(The input Opens)
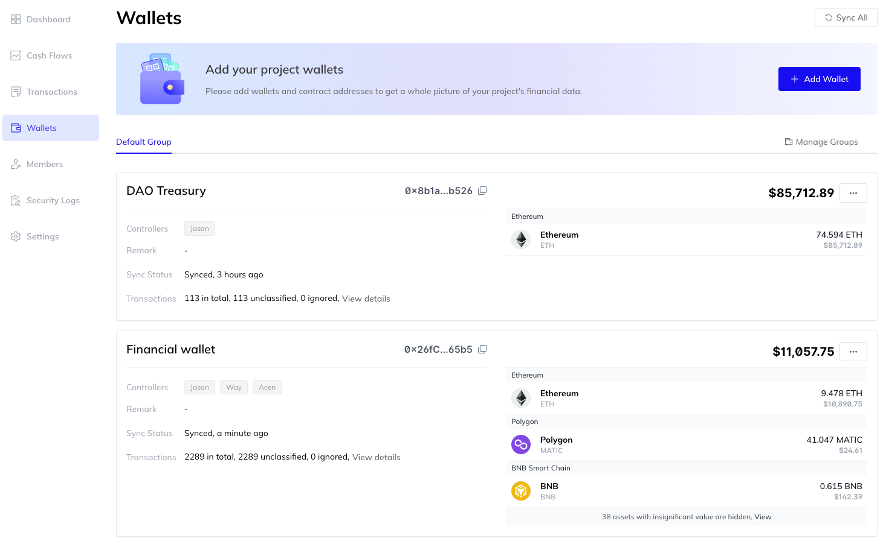Click the Polygon token icon
This screenshot has height=541, width=887.
click(520, 444)
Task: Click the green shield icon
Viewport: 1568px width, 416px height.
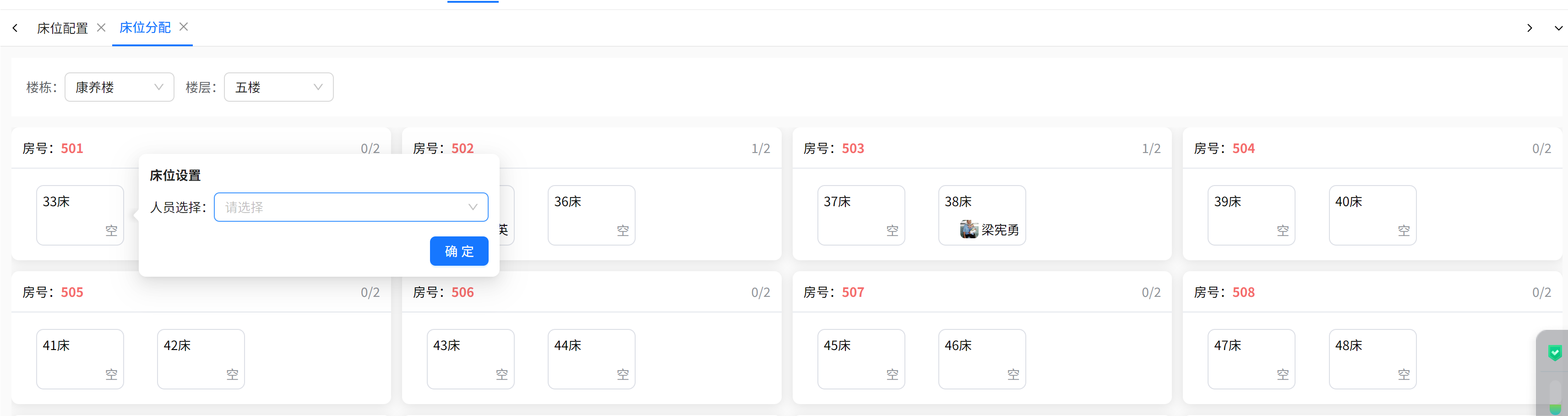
(The input Closes)
:: What to do ::
Your answer must be the lines from the one containing "Task: Click the green shield icon" through the last line of the records, printed exactly with no pictures; please include both ends.

:: Exercise result ::
Task: Click the green shield icon
Viewport: 1568px width, 416px height.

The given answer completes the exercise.